======== PÁGINA ========

Sobre la enseñanza en la Universidad
Por Carlos Javier González Serrano.
You take my life,
When you do take the means, whereby I live.[Me quitas la vida al quitarme los medios de que vivo]
Shakespeare. El mercader de Venecia, IV, 1.
Comienzo por la denuncia de una conclusión. De un tiempo a esta parte la Universidad se ha convertido en el lugar donde la enseñanza de una disciplina –la que sea- ha quedado mediatizada, en tanto que condicionada, por una serie de factores que, en la mayoría de las ocasiones, no tiene nada que ver con el contenido de aquélla, sino más bien con el desenvolvimiento de la misma en el mundo. Sin embargo, esta afirmación alberga algunas consecuencias terribles por lo que se refiere a la dignidad de la Universidad como institución académica por antonomasia que, en paralelo, produce cierto tipo de estudiantado no interesado por lo que se sabe, sino por lo que tal saber puede producir.
En definitiva, los campus universitarios se llenan de técnicos, mas no en el sentido de que el que aprueba una carrera puede ejercer sus estudios qua técnico (es decir, como brazo ejecutor de lo que ha aprendido), sino que más bien aquella noción queda remitida a la necesidad imperiosa del alumno por adaptar lo que parece saber a lo que el mercado parece necesitar –estableciendo un nexo estrictamente relativo, esto es, de medios, entre el saber y la producción.
Nadie niega que el arquitecto haya de conocer las últimas tendencias en edificios modernos, ni que el economista no esté en la obligación de advertir el estado de las bolsas mundiales, sino que lo que aquí se pone de manifiesto es que el saber que precisamente esconde esta necesidad práctica –pragmática, mejor- de sendos trabajadores, queda relegada al establecimiento mismo de tal practicidad: es decir, el saber se convierte en medio del hacer. Y nada más. La Universidad ha perdido su independencia; actúa conforme a un señor, domeñada, castrada: y así, vive resignada su papel de hijastra de la sociedad.

========

> **TAREAS REQUERIDAS**
1. Reproduce literalmente el fragmento del texto sobre la enseñanza universitaria que va desde "En definitiva, los" hasta "y la producción.", ambos incluidos.
2. Responde estas preguntas sobre el texto sobre la enseñanza universitaria:
(a) ¿De qué obra procede la cita inicial?
(b) ¿De qué se llenan los campus universitarios?
(c) ¿Qué dos profesionales se ponen como ejemplo?
3. Por favor, escribe la continuación del texto sobre la enseñanza universitaria a partir de su última oración.

======== ENTRADAS DE DATOS ========

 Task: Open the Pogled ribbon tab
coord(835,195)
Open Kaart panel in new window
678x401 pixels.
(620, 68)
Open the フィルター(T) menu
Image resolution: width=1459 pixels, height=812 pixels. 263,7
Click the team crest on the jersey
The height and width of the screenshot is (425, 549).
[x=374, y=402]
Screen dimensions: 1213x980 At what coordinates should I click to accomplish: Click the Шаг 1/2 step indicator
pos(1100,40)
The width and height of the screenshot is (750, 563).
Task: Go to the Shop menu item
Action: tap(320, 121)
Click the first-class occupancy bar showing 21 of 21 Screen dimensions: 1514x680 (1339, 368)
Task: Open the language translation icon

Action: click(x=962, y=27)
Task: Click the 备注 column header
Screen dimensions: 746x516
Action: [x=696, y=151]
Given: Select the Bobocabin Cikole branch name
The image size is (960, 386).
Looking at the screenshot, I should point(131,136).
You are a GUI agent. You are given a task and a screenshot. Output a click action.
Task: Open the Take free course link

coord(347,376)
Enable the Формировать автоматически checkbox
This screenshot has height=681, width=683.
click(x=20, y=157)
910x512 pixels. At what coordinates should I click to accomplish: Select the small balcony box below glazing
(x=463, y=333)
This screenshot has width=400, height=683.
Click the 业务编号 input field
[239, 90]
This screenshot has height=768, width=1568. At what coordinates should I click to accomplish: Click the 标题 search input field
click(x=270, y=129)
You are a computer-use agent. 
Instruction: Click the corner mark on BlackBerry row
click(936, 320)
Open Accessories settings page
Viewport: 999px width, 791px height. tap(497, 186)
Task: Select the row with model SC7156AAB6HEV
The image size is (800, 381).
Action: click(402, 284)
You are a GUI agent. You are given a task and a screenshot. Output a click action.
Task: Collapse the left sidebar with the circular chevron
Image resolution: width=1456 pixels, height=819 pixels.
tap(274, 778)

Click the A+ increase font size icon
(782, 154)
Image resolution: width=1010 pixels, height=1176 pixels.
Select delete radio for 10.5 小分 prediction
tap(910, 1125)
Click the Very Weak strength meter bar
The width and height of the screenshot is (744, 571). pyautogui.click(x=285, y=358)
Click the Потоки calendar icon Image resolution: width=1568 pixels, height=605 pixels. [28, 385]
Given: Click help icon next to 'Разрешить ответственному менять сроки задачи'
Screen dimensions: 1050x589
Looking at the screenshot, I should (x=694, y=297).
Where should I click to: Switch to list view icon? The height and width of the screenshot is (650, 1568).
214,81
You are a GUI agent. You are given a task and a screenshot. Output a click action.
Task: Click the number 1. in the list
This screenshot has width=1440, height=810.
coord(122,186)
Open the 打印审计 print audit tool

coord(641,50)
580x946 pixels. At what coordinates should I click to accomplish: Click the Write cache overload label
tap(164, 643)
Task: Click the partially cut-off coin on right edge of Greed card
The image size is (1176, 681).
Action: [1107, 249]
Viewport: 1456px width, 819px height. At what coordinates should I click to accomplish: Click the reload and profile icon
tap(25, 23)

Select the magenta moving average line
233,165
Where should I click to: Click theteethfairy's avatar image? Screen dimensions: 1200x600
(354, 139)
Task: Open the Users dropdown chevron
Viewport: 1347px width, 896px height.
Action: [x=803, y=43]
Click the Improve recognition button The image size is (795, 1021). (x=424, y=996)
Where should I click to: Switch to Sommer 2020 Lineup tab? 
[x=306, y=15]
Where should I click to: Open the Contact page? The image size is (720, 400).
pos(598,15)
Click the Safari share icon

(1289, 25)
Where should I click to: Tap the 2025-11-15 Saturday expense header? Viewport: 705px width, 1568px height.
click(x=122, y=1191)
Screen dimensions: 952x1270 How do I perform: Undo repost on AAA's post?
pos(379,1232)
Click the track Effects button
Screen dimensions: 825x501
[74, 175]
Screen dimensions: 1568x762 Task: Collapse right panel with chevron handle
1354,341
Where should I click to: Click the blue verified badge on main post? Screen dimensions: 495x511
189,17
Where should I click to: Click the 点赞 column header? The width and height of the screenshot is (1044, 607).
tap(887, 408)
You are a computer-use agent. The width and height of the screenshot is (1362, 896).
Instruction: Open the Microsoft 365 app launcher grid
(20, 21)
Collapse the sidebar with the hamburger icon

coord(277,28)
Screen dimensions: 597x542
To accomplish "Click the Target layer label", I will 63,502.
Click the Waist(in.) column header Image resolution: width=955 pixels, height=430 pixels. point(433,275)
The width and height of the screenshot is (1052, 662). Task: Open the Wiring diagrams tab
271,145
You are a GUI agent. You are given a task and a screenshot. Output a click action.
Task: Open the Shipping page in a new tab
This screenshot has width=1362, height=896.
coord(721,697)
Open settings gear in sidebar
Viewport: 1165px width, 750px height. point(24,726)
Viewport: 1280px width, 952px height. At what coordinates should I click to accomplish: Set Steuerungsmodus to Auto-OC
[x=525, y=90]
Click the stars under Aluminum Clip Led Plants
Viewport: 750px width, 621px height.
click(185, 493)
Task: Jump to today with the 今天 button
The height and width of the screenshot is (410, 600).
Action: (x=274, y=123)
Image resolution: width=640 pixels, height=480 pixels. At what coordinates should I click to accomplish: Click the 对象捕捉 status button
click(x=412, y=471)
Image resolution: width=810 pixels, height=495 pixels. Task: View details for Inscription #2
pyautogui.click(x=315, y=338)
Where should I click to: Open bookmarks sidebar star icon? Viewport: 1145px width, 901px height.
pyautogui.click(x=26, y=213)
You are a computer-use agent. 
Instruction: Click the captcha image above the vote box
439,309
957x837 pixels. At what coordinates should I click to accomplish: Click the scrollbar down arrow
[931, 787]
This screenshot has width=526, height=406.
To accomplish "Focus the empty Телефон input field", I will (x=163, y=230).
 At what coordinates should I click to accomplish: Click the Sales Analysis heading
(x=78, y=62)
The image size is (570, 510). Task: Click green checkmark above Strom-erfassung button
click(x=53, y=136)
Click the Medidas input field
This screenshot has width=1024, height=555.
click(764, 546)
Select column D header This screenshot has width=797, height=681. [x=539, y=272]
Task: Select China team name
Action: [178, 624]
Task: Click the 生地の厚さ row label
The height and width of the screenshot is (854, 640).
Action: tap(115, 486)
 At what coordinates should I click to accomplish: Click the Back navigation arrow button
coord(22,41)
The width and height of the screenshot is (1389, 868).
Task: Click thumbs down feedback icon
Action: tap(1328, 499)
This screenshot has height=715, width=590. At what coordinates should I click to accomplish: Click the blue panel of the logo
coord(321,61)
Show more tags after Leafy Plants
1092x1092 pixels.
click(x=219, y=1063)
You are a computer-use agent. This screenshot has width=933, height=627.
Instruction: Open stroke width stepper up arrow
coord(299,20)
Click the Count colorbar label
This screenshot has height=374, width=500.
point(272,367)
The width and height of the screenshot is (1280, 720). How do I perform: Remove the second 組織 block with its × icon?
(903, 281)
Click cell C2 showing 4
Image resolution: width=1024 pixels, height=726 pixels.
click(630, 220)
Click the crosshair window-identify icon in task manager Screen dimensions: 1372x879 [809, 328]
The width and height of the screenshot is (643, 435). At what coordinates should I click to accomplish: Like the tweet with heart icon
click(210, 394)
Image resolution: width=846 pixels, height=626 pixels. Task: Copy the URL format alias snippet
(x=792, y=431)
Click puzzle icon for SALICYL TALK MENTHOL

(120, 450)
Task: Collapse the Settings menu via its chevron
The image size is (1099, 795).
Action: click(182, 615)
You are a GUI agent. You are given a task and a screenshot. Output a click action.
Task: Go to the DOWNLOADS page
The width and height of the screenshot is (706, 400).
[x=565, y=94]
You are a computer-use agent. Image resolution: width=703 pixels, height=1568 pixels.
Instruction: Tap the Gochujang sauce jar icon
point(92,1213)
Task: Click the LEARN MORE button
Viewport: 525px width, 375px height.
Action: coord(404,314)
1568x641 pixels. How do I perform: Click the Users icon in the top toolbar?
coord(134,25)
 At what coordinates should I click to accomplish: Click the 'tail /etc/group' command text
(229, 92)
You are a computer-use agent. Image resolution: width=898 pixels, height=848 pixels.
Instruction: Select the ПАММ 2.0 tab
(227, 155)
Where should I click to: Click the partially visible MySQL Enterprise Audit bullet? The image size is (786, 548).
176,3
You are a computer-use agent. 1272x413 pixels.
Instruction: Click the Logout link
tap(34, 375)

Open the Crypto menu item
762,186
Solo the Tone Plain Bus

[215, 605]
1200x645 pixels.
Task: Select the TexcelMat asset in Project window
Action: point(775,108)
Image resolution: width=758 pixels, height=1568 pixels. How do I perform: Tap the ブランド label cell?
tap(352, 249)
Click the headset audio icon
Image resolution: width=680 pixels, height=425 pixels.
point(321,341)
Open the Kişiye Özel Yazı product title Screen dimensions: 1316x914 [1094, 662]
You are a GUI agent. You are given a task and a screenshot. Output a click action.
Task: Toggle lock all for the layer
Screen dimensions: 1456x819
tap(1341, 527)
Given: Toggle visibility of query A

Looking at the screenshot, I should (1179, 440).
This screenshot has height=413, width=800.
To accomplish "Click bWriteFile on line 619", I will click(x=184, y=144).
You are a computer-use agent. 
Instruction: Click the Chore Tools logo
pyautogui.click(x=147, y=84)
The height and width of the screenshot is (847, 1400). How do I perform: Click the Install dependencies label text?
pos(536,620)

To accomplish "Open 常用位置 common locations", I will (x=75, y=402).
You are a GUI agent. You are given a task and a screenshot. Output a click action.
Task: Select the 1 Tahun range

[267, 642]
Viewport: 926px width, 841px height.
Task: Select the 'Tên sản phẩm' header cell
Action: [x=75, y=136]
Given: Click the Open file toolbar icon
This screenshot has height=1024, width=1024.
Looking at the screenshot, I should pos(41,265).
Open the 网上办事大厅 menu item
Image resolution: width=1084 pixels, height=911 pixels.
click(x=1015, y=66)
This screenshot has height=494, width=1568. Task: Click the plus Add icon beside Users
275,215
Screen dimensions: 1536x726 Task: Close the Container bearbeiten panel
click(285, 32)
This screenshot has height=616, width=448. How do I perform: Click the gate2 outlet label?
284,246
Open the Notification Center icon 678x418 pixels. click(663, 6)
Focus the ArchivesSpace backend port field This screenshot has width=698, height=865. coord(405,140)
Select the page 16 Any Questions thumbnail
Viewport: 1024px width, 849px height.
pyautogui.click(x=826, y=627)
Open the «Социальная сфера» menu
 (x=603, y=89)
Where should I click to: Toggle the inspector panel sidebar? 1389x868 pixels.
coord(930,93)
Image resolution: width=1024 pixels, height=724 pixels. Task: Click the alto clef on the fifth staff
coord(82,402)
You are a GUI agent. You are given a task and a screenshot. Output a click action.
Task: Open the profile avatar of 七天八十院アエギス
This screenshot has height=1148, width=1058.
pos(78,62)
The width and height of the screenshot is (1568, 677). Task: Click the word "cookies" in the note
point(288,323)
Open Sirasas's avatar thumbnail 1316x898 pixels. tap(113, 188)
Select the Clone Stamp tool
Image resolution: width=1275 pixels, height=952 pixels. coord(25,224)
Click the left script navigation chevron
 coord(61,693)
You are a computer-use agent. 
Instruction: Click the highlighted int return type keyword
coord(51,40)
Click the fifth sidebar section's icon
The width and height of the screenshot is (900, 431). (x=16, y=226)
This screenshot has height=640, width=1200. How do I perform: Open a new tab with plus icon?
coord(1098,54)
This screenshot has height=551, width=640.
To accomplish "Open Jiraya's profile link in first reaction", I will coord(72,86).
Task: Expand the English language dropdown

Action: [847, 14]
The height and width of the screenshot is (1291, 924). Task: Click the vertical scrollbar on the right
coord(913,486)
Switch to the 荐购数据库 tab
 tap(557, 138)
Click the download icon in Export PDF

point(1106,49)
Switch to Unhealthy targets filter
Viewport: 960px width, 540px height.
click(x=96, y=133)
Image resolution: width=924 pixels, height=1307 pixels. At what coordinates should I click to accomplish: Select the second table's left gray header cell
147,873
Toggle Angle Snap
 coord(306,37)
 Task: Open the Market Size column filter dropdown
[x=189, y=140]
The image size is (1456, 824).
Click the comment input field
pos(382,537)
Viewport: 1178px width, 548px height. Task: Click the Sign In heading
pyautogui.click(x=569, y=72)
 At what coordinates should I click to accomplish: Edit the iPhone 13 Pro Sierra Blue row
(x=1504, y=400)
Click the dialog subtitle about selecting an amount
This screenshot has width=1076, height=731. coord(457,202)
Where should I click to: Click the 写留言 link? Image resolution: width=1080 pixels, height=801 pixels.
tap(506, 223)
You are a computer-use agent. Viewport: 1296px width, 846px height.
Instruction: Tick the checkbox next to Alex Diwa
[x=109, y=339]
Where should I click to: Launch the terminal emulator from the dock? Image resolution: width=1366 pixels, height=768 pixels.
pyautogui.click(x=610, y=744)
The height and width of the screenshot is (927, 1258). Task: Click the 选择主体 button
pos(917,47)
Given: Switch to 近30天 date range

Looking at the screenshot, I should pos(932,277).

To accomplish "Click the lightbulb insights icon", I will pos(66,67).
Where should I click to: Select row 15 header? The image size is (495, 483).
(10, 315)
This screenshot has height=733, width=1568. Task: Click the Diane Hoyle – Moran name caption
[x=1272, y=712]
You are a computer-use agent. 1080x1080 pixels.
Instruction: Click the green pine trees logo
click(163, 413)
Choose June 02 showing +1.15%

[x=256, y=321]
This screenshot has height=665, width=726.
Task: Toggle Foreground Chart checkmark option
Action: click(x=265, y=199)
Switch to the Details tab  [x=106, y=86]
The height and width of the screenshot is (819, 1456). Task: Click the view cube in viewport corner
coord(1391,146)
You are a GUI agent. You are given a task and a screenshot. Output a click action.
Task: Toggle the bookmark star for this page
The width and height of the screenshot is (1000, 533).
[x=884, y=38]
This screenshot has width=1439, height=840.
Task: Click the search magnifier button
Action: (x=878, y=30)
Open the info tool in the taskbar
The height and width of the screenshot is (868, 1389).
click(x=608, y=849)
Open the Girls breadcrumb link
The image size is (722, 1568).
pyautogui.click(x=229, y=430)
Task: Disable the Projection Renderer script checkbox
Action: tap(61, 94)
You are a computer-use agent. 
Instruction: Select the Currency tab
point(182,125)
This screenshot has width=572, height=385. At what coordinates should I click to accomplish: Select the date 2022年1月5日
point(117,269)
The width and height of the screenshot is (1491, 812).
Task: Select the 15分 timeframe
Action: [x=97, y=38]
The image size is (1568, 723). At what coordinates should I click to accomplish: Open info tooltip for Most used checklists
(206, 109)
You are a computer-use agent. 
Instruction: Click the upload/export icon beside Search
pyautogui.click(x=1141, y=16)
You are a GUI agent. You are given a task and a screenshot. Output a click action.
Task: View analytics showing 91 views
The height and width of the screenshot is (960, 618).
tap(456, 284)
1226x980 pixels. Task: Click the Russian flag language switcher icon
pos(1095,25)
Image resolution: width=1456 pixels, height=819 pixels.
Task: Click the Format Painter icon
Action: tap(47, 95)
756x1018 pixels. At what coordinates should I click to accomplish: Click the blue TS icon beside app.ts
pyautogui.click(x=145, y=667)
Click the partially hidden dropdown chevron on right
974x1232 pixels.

========

> **RESPUESTAS POR TAREA**
1.
En definitiva, los campus universitarios se llenan de técnicos, mas no en el sentido de que el que aprueba una carrera puede ejercer sus estudios qua técnico (es decir, como brazo ejecutor de lo que ha aprendido), sino que más bien aquella noción queda remitida a la necesidad imperiosa del alumno por adaptar lo que parece saber a lo que el mercado parece necesitar –estableciendo un nexo estrictamente relativo, esto es, de medios, entre el saber y la producción.

2.
(a) De "El mercader de Venecia", de Shakespeare (IV, 1).
(b) De técnicos.
(c) El arquitecto y el economista.

3.
No puedo dejar de recordar en este punto las palabras de Nietzsche en su Tercera consideración intempestiva (por cierto, dedicada en exclusiva a su maestro Schopenhauer y a la enseñanza universitaria): «Ahí está, en primer lugar, el egoísmo de los propietarios, que necesita el auxilio de la cultura y que, por gratitud, la favorece a su vez, pero asimismo pretende prescribir su propósito y su medida. De esta parte proviene esa estimada tesis y razonamiento sofístico que reza más o menos así: “A más cultura y educación posibles, más necesidades posibles; de ahí, más producción; de ahí, mayor ganancia y felicidad”. Así canta esta fórmula seductora. […] Formar el mayor número posible de hombres corrientes –en el sentido en que se aplica “corriente” a una moneda-, éste sería el propósito; y según tal concepción, un pueblo será tanto más dichoso cuantos más hombres corrientes posea. […] Desde esta perspectiva, se odia toda educación que engendre solitarios, que se proponga metas situadas más allá del dinero y la propiedad, y que requiera mucho tiempo». Y, sobre todo, atiéndase al siguiente fragmento, que casi sigue a las líneas anteriores: «[U]na instrucción rápida para que cuanto antes pueda llegarse a ser alguien que gana dinero. A cada cual se le permitirá recibir sólo la cultura necesaria para la obtención de la ganancia general y la adecuada al trato mundano, y esa misma cantidad se le exigirá a él. En resumen: “El hombre pretende a toda costa la felicidad terrena, ¡he aquí para qué y sólo para qué es necesaria la educación!”» (op. cit., Valdemar: Madrid, 2006, pp. 111-113).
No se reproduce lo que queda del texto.